For many years, I've felt that They (whoever They are) just don't get it. These people who decide what to make into merchandise. They're idiots.

I've felt this way ever since I was a kid. It was those stupid store bought Halloween costumes that first irritated me. If I want to be Superman for Halloween, I want to wear what Superman wears. Don't give me a jumpsuit with a picture of Superman flying by and the word "Superman!" emblazoned across the chest. That's not how Superman dresses... so why do They make Superman "costumes" that way?

I suppose it's because the people who make these products are more concerned with making sure the franchise is advertised than with making a product that's really cool. Which is why, when it comes to merchandising, I'm almost always disappointed.

Why do we buy licensed products, anyway? It seems rather odd, doesn't it? That we should voluntarily rent out space on our bodies as billboards to items of popular culture? But it's part of who we are, at least in 90's western culture. With the dizzying array of entertainment choices we all have, who we are is defined to large degree by what we like, and expressing our preferences visually about our person seems to be an innate human desire. If it weren't, licensed merchandise wouldn't be the multi-billion dollar industry that it is.
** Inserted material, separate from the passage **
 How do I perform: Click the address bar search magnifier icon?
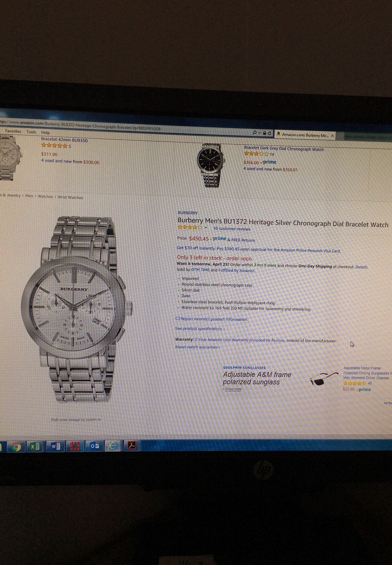255,133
I just wish licensed products could be a little more subtle. Like the crappy Superman costume, They always find it necessary to put the name of the show or movie or whatever in giant logo form on the product, just to make sure everyone knows what the product really is. Licensed products never have any style.
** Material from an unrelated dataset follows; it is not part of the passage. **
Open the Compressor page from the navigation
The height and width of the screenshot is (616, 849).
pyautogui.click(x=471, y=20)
The thing They just don't understand is why we, as a society, want licensed merchandise. Movies are escapism, a chance to pretend for a couple of hours that you are someone else, someone whose life is much more exciting than your own. Movies we like a lot we remember and think about, and the memory of the film starts to blur with memories of real life and the escapism continues. And so, we buy merchandise, not because we wish to be billboards, but because we want souvenirs. And from that standpoint, the coolest souvenirs are the ones that we really brought back from the experience, not something that is an advertisement for that experience. The thing you want when you finish reading the Lord of the Rings is a replica of the One Ring to carry on a chain, not a "Frodo Lives" T-shirt.

The reason I bring all this up is The Truman Show. If you haven't seen it yet, get away from the computer, go to a movie theater, and see it. It's great.

Those of you still with me will recall that during one of my favorite scenes in the film, a central character wears a lapel pin that says simply, "How's it Going to End?"

It was immediately obvious to me that this was the product that should be made available: buttons like the one this character wears. Fans of the movie could wear them as a statement without looking like a walking advertisement. But what are we offered instead? I went to their website to see if, by some chance, someone in their product design department had a clue. Nope, all they've got are baseball caps that say "The Truman Show" and T-shirts with the words "Cue the Sun" (a typically lame choice if you asked me).

Luckily, since we have a color printer and a small button maker in our lab, I was able to make the button I wanted for myself. So I did. And I started wearing it around, and of course, Kristin and Lori wanted buttons too, and so did Gina and John, and today Keith asked me for one, and I figured, well, if They aren't going to do it, why not sell them ourselves?

So, we made a bunch and sold 'em through our website. They've been gone for awhile but hopefully they'll be availlable again soon. Watch our online store's full index if you want one.

I should say, in closing, that They aren't all clueless. I got a mailing not long ago from the J. Peterman company (for you Seinfeld fans out there, yes, it's a real company) offering up a replica of the Heart of the Ocean as depicted in Titanic. (Now there's a souvenir.) And there are some great lines of toys out these days that are high-functionality replicas of things like light sabers, communicators, and tricorders, toys we'd have killed for back in the good old days when those shows and films were new. And I noticed that a recent line of Men In Black toys at Burger King included a standard issue Neuralizer. So perhaps They are learning. But there's still plenty of room for improvement.